В этом году издан сборник Шкапской «Час вечерний». Тираж – 500 экземпляров. Если раскупят – будет еще.
Может, и не раскупят. Сейчас, как и в 1925 году, она мало кому нужна.
«Петербуржанке и северянке, мил мне ветер с гривой седой, тот, что узкое горло Фонтанки заливает Невской водой. Знаю, будут любить мои дети невский седобородый вал, потому что был западный ветер, когда ты меня целовал».
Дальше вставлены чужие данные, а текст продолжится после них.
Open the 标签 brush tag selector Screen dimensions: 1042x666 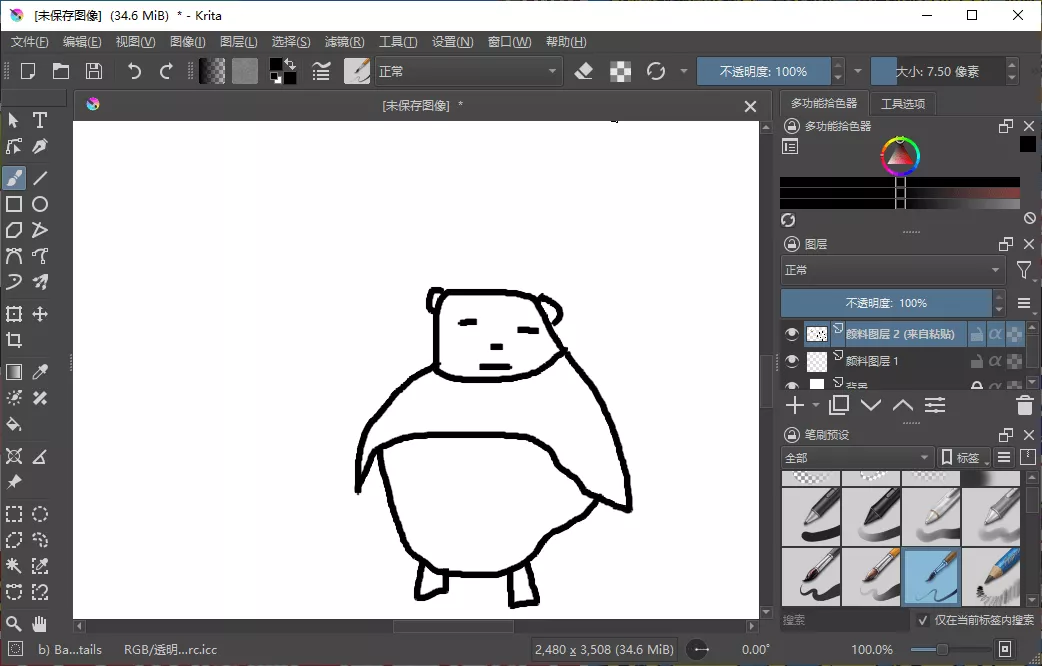coord(963,457)
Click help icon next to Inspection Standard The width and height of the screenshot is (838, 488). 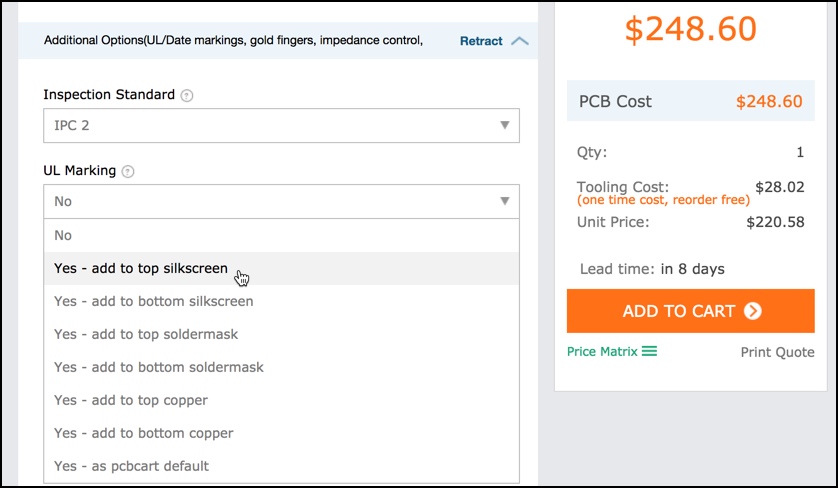pos(187,95)
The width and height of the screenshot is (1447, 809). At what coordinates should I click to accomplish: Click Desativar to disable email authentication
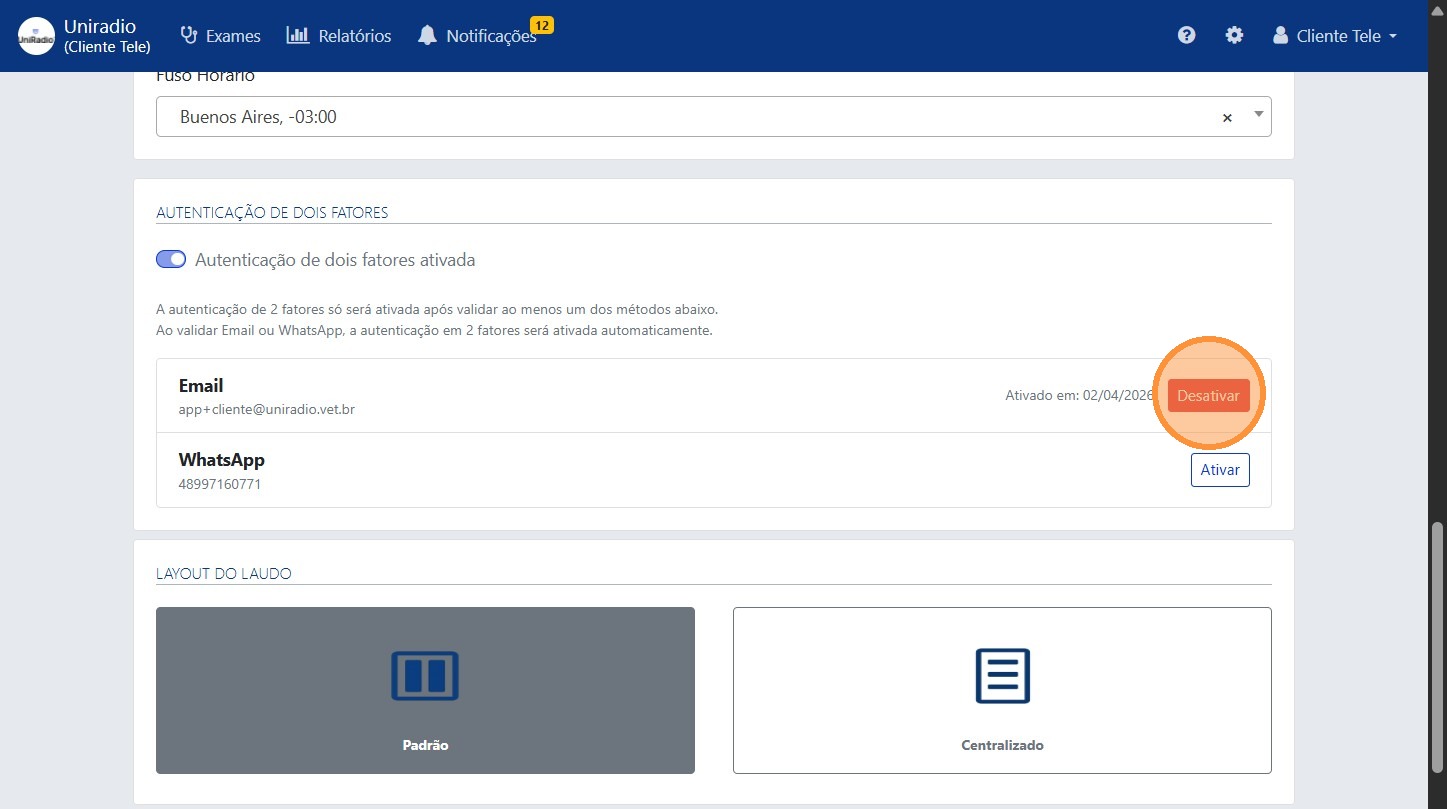click(1208, 395)
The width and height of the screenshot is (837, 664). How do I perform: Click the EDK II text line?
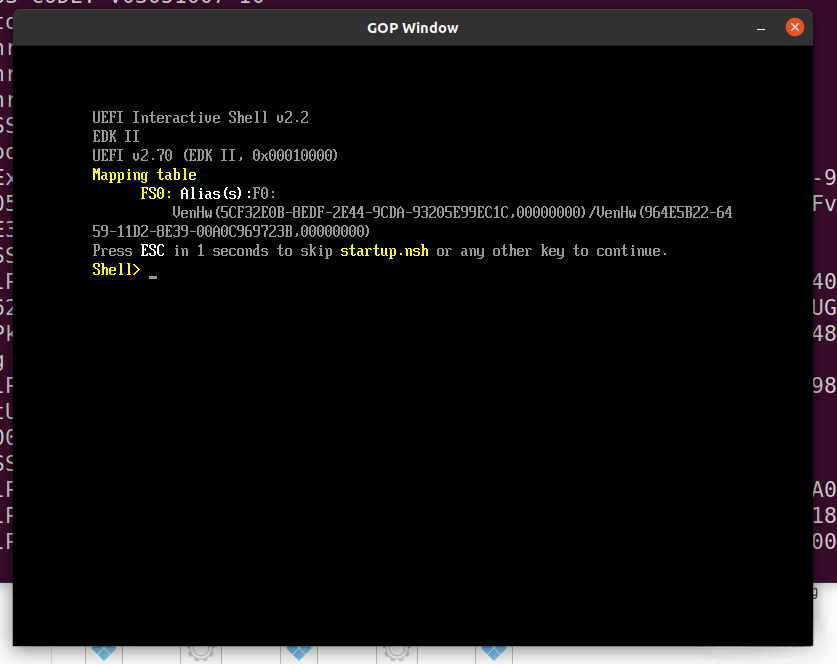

Единственное, о чем я не спросил Светлану Глебовну Шкапскую,- это любит ли она невский седобородый вал. Я не практикантка журфака, чтобы задавать такие вопросы одинокой пожилой женщине, живущей в коммунальной квартире.
Вряд ли она его любит.
2000 год
Дмитрий Быков
Стопятидесятилетия со дня смерти Гоголя никто в России особенно не заметил. Появились небольшие статьи, сказали два слова по телевизору – и только. С одной стороны, это лучшее доказательство того факта, что тоталитаризма в России до сих пор нет: все помнят, какую тризну по Пушкину устроил Сталине 1937 году. А с другой – в смерти Гоголя есть загадка столь мучительная, что к ней стараются не прикасаться. Нет в России другого писателя, смерть которого была бы окружена таким количеством легенд – при полном отсутствии легенд о жизни.